Carbon Trading


Carbon Trading for Business

Carbon trading occurs if a central agency, (such as the government) places a cap upon business carbon emissions. Companies are given an allowance or credits as to their carbon emissions which must not exceed the cap. If a company does exceed their carbon emission allowance they may be able to buy credits from companies that have remaining credits.


Such schemes however have been criticised for a number of reasons.

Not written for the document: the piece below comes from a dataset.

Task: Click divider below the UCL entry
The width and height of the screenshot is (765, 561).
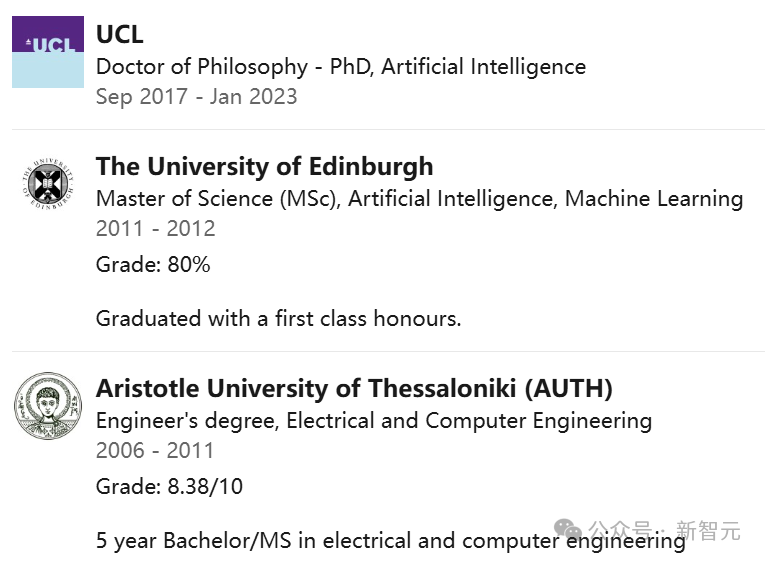Action: (388, 130)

Carbon trading has been subject to manipulation as businesses do not necessarily sell their carbon offsets to the highest bidder and the European Union Emission Trading Scheme has come under attack for ‘giving’ away carbon credits to polluting companies.1

Environmental groups such as the Carbon Trade Watch have argued that carbon trading places disproportionate emphasis on individual lifestyles and carbon footprints, distracting attention from the wider, systemic changes and collective political action that needs to be taken to tackle climate change.2



Carbon Trading for Individuals

Carbon trading or offsets have proved popular with individuals as organizations calculate the carbon emissions that an individual produces annually and offsets that emission for the individual. For example Climate Positive (www.climatepositive.org) purchase verified emission reduction offsets and replant deforested landscapes with indigenous seedlings to absorb more CO2 than its members produce, therefore becoming ‘carbon positive’. Through calculating a household or individuals carbon dioxide emissions, the organization will determine the monetary amount on an annual basis.